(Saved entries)
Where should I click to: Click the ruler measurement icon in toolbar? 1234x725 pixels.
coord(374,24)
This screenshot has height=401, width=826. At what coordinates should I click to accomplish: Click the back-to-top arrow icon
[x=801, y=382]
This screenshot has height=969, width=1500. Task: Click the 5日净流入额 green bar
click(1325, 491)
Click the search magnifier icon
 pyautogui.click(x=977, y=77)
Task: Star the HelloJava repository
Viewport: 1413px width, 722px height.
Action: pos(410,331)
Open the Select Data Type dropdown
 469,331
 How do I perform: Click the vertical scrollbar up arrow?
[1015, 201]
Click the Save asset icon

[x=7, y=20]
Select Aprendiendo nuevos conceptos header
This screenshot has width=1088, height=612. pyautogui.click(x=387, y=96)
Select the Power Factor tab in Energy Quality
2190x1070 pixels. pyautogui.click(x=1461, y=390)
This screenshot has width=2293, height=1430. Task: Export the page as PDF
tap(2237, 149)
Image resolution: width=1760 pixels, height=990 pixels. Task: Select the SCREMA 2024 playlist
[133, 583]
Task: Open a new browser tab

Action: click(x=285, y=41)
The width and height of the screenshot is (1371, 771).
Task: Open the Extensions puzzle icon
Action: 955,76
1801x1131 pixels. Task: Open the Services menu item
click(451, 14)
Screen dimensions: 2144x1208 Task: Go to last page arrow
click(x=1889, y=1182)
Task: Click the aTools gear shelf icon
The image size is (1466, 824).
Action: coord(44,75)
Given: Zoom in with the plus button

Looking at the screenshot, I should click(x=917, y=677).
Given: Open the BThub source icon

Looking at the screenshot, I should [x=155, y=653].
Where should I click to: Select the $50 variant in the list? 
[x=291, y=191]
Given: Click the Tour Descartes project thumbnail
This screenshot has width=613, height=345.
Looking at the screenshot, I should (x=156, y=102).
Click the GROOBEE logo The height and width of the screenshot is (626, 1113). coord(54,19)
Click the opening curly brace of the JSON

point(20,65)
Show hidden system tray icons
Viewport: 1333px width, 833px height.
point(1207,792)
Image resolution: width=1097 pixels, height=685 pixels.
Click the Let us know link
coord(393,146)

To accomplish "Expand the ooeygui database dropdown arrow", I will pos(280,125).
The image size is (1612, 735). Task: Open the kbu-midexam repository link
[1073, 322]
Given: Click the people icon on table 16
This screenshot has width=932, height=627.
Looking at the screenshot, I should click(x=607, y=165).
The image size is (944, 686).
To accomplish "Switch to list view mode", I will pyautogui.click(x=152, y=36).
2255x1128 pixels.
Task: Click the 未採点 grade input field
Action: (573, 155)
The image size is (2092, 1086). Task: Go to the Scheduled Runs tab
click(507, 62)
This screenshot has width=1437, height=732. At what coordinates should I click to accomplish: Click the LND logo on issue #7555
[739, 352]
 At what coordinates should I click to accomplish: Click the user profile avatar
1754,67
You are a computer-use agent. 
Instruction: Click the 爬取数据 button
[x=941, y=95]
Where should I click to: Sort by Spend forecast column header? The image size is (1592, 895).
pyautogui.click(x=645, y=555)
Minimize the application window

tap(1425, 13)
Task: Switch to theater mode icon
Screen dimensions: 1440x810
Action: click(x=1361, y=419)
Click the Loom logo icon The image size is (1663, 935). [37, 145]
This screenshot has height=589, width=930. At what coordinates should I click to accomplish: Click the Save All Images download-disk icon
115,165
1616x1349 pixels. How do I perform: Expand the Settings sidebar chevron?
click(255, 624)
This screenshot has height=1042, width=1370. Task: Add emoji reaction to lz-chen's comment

◆ Task to complete ◆
Using the entries above, repeat only the lines from the one containing "Image resolution: width=1097" through the one containing "The image size is (944, 686).", end lines included.

◆ Response ◆
Image resolution: width=1097 pixels, height=685 pixels.
Click the Let us know link
coord(393,146)

To accomplish "Expand the ooeygui database dropdown arrow", I will pos(280,125).
The image size is (1612, 735). Task: Open the kbu-midexam repository link
[1073, 322]
Given: Click the people icon on table 16
This screenshot has width=932, height=627.
Looking at the screenshot, I should click(x=607, y=165).
The image size is (944, 686).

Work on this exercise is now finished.